╭─ SELECTED TEXT

Turkey's Mining Toll, Dirge Of A Tragedy Deepened By Its Leaders

More than 300 dead in last week's mining disaster in Soma, rage from the people, and utter insensitivity from an Erdogan government interested only in its own fate.

People rescue the trapped miners in Soma
People rescue the trapped miners in Soma
Ahmet Hakan

SOMA — This stairs were just in front of me, a corridor of soldiers standing guard.

Ambulances were waiting at the end of the corridor, while I waited in front of the stairs.

The sirens grew louder.

Then, a stretcher appears, carried by a search-and-rescue team: on it is the body of a miner in a black body bag. Into the ambulance.

Eight bodies were brought down from this stairs in the two hours I waited there.

The same routine each time: the same siren, same stretcher, same body bag. And after eight bodies, I did not have the strength to stand there anymore. I could not bear to watch anymore, and so I left the entrance of the mine.

Hello Mr. Minister

Not long after, not far from the mine, I would wind up running into Energy Minister Taner Yildiz.

The atmosphere was tense, the minister was facing minor acts of protest. We spoke, and in his words, one could hear the psychology of someone wrongfully accused despite his best efforts.

He said there was no worker at the age of 15 in the mine, as rumored. He declared that he would resign if that would be proven to be the case, and warned against trying to create a symbol like the "Berkin of Gezi," referring to the innocent teen who became the martyr of last year's Istanbul clashes.

He complained to me about false information being spread. But soon, the situation was getting too tense. "Let us leave Mr. Minister," his bodyguard said.

And we said our goodbyes.

Erdogan fiasco

Prime Minister Recep Tayyip Erdogan"s statement regarding the disaster at Soma was one of the worst moments of his political career.

╰─
╭─ DATA EXTRACTS

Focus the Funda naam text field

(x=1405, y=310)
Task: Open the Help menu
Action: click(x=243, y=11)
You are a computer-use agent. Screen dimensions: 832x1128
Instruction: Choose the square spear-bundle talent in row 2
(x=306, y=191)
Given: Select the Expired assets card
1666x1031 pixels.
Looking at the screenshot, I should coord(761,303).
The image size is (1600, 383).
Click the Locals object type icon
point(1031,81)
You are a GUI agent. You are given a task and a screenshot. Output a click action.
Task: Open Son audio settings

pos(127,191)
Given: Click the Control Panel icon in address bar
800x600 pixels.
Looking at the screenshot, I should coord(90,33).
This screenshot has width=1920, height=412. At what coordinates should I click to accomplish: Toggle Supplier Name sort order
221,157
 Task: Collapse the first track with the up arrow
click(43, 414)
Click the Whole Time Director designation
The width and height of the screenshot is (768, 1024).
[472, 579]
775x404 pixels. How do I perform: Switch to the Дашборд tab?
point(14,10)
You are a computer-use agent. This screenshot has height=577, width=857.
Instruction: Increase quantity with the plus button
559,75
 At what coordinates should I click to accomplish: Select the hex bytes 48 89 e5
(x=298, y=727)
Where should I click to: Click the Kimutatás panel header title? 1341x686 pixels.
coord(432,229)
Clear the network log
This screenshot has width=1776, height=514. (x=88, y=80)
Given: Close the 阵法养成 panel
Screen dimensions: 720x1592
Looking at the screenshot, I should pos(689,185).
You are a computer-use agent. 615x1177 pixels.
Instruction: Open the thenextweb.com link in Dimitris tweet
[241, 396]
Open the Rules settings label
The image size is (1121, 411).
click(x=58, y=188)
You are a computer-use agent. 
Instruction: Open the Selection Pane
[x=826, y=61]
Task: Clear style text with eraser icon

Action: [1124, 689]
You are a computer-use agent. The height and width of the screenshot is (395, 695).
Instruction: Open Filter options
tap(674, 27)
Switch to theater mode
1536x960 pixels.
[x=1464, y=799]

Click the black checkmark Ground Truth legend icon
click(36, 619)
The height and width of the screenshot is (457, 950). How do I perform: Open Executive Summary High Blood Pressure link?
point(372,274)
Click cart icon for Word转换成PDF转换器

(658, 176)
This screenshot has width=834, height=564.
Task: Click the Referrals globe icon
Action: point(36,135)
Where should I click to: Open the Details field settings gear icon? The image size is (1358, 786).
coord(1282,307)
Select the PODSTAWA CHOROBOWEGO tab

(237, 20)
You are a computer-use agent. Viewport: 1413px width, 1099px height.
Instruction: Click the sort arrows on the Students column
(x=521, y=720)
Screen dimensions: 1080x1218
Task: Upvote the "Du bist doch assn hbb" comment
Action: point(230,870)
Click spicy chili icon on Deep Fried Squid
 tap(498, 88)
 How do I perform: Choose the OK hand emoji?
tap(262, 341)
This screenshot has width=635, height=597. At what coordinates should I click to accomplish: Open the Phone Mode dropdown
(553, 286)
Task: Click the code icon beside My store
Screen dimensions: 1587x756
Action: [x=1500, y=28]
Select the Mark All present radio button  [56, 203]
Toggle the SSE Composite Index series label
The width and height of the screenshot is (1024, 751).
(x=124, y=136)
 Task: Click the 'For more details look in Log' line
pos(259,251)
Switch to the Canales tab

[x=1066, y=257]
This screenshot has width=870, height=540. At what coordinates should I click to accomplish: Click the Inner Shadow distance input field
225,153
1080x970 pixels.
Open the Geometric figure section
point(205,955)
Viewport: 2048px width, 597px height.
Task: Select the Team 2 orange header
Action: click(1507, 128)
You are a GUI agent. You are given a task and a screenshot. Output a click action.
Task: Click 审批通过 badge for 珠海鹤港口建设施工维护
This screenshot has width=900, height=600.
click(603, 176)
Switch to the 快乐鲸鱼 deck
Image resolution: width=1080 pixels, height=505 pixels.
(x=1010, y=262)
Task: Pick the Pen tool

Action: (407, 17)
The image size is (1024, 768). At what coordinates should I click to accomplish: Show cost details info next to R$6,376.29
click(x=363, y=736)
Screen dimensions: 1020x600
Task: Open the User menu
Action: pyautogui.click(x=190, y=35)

╰─

> REQUIREMENT A:
Retype the part of the Soma mining disaster article starting at "Not long after, not" and ending at "his best efforts.".
> REQUIREMENT B:
In the Soma mining disaster article, list the things that stayed the same each time a body was brought down the stairs.
> REQUIREMENT C:
Carry on the Soma mining disaster article from its last sentence.

> WRITTEN RESPONSE A:
Not long after, not far from the mine, I would wind up running into Energy Minister Taner Yildiz.

The atmosphere was tense, the minister was facing minor acts of protest. We spoke, and in his words, one could hear the psychology of someone wrongfully accused despite his best efforts.

> WRITTEN RESPONSE B:
The siren, the stretcher, the body bag

> WRITTEN RESPONSE C:
I can list some reasons:

1. Instead of strongly stating "those who are responsible of negligence in this matter will answer in court," he said: "there is something called work-related accidents in the literature" and tried to downplay the incident.

2. He went as far as England of the 1860s to create the perception of "such accidents happen everywhere."

3. He said "this is in the nature of this business."

On nature

If dying this kind of death is in the very nature of being a miner...

Being protested against is in the nature of being prime minister.

If disasters are part of mining...

Understanding for the protester is what is required of a prime minister.

If workplace accidents go along with the nature of labor...

Manhandling the protester cannot be accepted of political leaders.

If worker deaths are inevitable...

Negligence is not.

If mine accidents with major death tolls are part of the history of the 1860s...

Even mine accidents with lower death tolls should not be part off 2010s.

Not another Gezi

More than three hundred workers are dead.

And in such a situation, you, Mr. Prime Minister, think: "What if our enemies would hurt our government by using this event? What would we do?...What if something like the Gezi Events or the death of someone like Berkin Elvan would occur? What would we do?"

"What if the people's perception of the government would be manipulated? What would we do?"


Does it not look inhuman to you that in the middle of all this pain, death and mourning the only thing you care about is your precious government?

If you want the focus only to be the future of your government, then you must do nothing but focus on the deaths, the mourning, finding those who are responsible, exposing the negligence, going after the guilty.

In doing so, you would also be focusing on the future of your government; and your precious government would be fine in the end.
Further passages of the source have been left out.